So it’s no surprise really that we have adopted this habit now that we’re older. Add to that the fact that we’re fussy and still have restricted diets to one degree or another: some things we just can’t eat, and then there are some things we won’t eat (you can always count on at least one vegetarian, and possibly a vegan to be counted amongst our lot).

I don’t always have time (or the inclination) to pack food when I get on a flight. If it’s just a little Squeezy Jet flight to somewhere in Europe, I tend not to bother. I eat something before I head out and then plan on eating once I’ve arrived. Unlke The Mom, I can go several hours without eating. I learned how to cope with being a bit hungry during the nasty Crohn’s flare I had when I was at home: eating just made me feel worse so I got used to the idea of not doing it too much. This has the added benefit of ensuring I won’t have to use the bathroom, mid-flight.
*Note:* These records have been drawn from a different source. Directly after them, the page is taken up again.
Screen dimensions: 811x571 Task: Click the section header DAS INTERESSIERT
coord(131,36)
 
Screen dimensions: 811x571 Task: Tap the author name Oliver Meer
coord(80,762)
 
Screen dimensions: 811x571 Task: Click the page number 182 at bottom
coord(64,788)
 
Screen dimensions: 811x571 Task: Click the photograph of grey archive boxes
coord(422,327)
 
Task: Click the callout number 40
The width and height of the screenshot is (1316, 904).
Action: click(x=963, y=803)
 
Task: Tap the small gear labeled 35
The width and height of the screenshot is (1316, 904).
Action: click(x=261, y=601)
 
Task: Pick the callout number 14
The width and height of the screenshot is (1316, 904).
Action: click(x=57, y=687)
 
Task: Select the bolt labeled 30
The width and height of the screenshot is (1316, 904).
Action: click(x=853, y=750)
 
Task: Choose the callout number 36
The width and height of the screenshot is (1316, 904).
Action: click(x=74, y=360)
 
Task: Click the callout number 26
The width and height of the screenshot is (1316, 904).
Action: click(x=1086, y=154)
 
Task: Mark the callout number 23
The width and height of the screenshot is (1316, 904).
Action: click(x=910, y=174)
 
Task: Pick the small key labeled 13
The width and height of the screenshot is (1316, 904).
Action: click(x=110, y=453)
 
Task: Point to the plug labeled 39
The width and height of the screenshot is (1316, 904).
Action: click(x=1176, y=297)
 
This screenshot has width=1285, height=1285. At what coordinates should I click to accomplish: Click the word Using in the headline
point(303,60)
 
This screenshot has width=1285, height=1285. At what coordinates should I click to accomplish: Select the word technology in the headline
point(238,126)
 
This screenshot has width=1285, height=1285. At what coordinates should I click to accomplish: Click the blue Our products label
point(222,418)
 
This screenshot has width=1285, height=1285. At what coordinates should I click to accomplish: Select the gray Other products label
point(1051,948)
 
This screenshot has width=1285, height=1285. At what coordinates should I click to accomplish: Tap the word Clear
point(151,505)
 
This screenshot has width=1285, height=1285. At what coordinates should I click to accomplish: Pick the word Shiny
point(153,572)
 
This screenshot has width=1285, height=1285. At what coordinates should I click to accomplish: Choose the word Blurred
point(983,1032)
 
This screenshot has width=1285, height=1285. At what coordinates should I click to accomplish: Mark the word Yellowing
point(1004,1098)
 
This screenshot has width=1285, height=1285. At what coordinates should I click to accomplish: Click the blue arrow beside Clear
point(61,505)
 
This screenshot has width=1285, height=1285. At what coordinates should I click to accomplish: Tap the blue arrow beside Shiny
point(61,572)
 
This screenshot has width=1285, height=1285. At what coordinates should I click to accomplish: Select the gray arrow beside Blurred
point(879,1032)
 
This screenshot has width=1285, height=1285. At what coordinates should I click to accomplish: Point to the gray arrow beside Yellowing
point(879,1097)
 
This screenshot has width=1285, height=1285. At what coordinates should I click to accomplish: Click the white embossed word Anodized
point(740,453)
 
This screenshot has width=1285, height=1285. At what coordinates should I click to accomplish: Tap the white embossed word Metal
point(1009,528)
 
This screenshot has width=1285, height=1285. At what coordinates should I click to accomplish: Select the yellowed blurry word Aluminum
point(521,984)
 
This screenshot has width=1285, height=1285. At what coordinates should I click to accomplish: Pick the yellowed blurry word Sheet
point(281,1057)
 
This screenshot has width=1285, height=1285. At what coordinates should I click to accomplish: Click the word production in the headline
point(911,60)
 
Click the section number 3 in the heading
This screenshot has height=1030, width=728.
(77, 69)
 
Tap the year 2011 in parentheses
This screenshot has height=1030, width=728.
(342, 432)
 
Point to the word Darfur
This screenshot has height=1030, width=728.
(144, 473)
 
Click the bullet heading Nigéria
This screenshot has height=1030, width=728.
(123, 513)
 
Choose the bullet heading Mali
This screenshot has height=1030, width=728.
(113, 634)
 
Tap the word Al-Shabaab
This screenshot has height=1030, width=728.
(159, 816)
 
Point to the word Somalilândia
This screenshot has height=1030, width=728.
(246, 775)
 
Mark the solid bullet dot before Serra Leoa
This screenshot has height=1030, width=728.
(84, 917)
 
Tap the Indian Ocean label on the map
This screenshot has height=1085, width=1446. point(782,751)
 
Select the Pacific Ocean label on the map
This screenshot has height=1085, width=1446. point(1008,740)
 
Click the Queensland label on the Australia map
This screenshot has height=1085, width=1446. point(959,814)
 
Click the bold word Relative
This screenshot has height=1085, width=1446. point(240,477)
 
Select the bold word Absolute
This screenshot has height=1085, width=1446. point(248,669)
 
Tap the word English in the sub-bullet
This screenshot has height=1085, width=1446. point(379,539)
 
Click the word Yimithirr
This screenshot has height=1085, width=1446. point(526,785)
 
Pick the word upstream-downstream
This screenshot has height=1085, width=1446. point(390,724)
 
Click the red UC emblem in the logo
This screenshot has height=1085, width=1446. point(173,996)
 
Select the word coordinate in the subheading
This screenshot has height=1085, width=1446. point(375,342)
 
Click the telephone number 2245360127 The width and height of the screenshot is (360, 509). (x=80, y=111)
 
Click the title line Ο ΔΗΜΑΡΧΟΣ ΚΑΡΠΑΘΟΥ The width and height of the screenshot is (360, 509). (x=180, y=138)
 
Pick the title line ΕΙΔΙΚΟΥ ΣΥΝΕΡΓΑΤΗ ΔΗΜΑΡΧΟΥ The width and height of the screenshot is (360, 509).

However, when I pack to fly back to Canada, I do try and bring something with me to eat, mostly because I know I will not want to eat whatever Air Canada’s serving. It’s almost always an early morning flight going west, so I get my traditional bacon roll and coffee at the airport and then, if there’s time (and that’s not a guarantee, and is completely dependent on how hungover I am when I get to Heathrow, and how late I’m running) I get some snacks when I buy my magazines.

It’s when I fly back to the UK that I’ve got a bag full of food on me. The Mom will kindly pack me a lunch for my flight – a nice homemade hamburger sometimes (that I don’t mind eating cold because it tastes like real food), or a sandwich, and sometimes pie (if there’s any left, which, with me in the house, is in no way a given). Why, just this past Christmas, The Mom even let me take one of her treasured bits of good tupperware back, such is her belief in the value of taking one’s own food.

The thing is, wherever I’m going will almost always have better food available than what’s on offer at my departure location. There are many lovely things about the UK, and the food is miles better now than it once was, but fresh fruits and veggies are still not quite up to the quality one might hope for, so it’s nice to arrive somewhere with a decent appetite. Especially at home in the summer, when I know The Mom will have a basket of peaches waiting for me.

Most of my chipmunk food hoarding/packing happens these days when my friend and I go for a long walk. We’ve taken to spending a weekend doing these walks, so on the first day we’re usually alright, having thought to bring some food from home for the journey. I’ve taken to travelling with a bag of dried apricots and some plain crackers. Honestly, I can walk 12 miles that day and want nothing more to eat. It’s the second day when we run into trouble, because the little village where our B&B is likely to be located probably doesn’t have a little shop in it where we can stock up. Leaving us at the mercy of whatever we can grab during breakfast. The Mom of course would be appalled at our lack of foresight and would probably fall down dead at the idea that we might only eat a muffin and pack of biscuits all day.

She is nothing if not constantly prepared to need a snack, The Mom, and I know that whenever we go out at home, there will be snacks in her car (they might not be fresh, but they’re there) and there’s probably some nuts or seeds in her purse too, if you look hard enough.